### EXERCISE AIM:
Express the lines from the one containing "This screenshot has" through the end of the entries as a JSON list of strings, one string per line, leaving out blank lines.

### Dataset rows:
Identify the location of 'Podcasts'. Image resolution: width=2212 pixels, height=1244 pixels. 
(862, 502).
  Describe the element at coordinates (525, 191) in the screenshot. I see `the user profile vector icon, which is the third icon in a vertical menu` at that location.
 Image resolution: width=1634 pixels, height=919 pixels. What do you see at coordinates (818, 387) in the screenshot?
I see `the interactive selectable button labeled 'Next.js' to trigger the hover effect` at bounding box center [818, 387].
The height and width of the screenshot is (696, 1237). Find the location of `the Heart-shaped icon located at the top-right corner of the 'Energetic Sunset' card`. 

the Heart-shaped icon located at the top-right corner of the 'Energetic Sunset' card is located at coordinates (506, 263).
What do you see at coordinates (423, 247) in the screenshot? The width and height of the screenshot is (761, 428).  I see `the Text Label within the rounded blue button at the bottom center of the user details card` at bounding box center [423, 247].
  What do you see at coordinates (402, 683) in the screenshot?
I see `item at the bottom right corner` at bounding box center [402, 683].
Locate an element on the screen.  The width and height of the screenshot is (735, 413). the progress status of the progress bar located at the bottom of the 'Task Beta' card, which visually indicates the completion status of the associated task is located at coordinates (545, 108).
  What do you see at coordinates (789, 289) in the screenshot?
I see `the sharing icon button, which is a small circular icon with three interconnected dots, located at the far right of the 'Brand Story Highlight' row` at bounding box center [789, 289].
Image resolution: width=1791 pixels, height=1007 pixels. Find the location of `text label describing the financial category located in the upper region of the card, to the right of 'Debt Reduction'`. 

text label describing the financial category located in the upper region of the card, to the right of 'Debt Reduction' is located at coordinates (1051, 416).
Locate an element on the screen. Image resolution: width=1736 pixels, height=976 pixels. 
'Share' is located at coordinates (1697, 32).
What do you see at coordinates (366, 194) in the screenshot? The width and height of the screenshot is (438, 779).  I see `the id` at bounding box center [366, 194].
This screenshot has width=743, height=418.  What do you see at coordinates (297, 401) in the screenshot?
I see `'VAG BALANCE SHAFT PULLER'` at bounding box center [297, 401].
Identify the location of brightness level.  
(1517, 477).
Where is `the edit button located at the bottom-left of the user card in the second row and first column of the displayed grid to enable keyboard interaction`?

### WRITTEN SOLUTION:
[
  "This screenshot has width=743, height=418.  What do you see at coordinates (297, 401) in the screenshot?",
  "I see `'VAG BALANCE SHAFT PULLER'` at bounding box center [297, 401].",
  "Identify the location of brightness level.  ",
  "(1517, 477).",
  "Where is `the edit button located at the bottom-left of the user card in the second row and first column of the displayed grid to enable keyboard interaction`?"
]